- TASK GOAL: Extract every line of the material below that contains the string "Click".

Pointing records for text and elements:

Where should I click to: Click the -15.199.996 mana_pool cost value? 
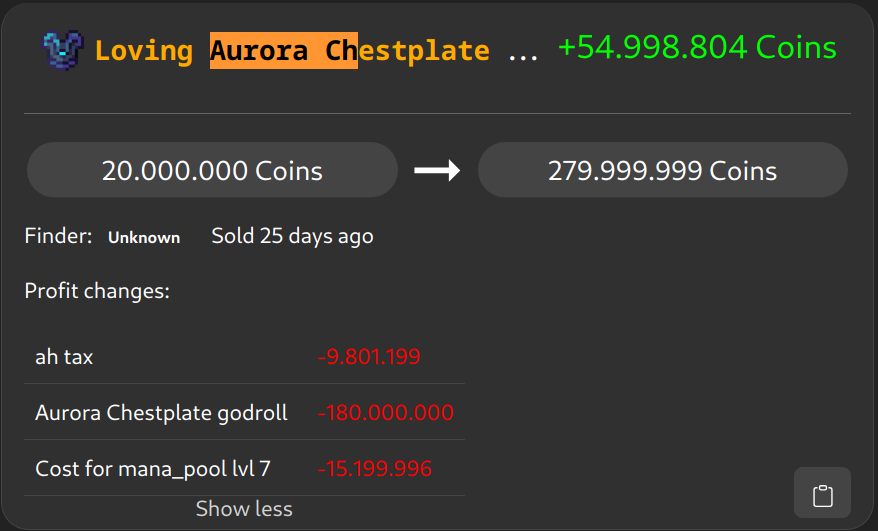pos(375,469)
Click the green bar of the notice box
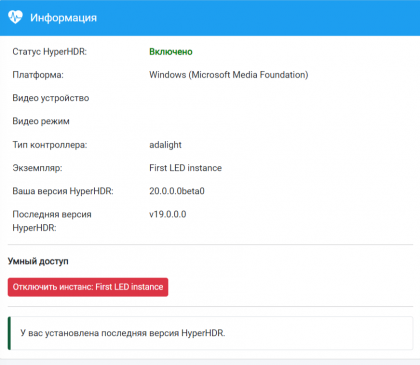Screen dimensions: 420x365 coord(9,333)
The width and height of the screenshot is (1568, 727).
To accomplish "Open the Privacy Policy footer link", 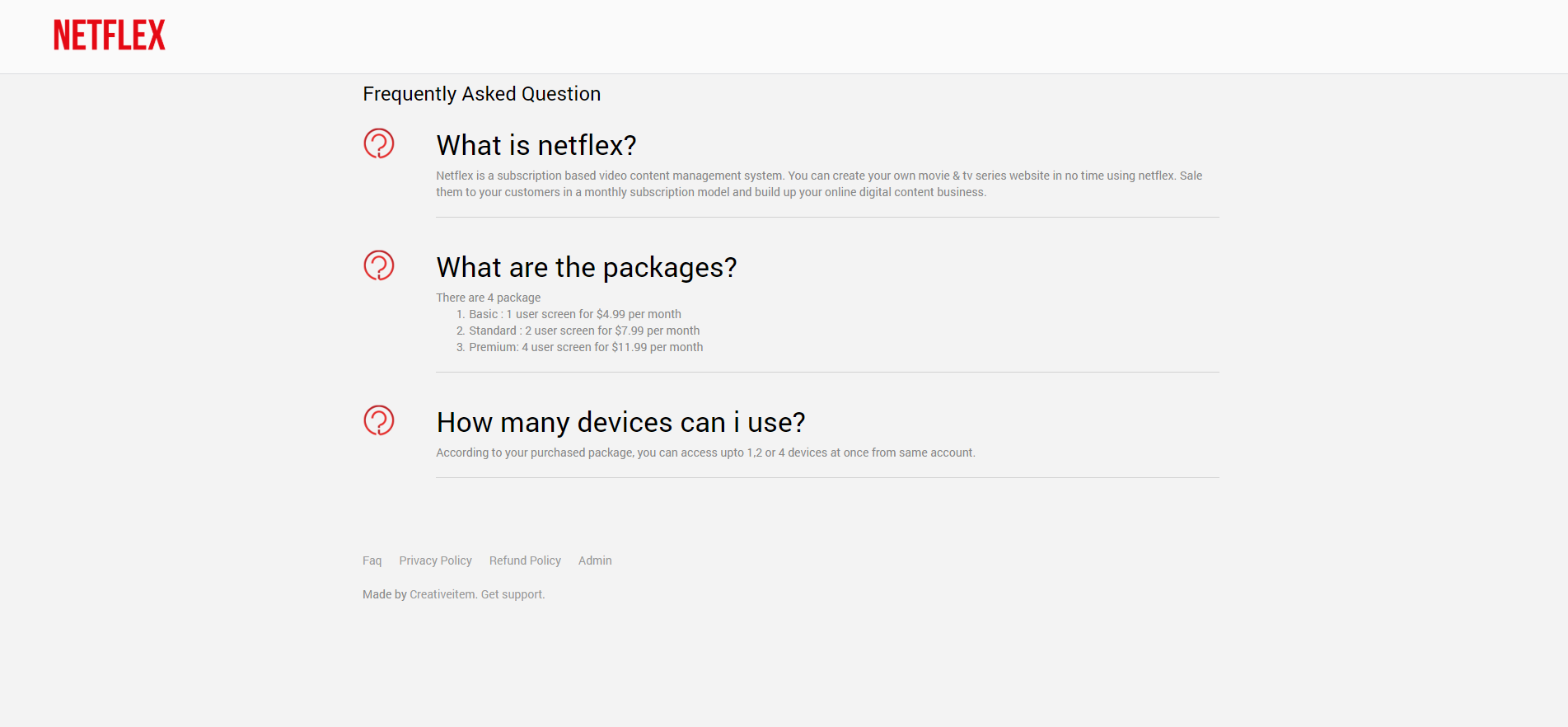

- SOLVED PROBLEM:
Where should I click to: Click the -15.199.996 mana_pool cost value? 
Click the green bar of the notice box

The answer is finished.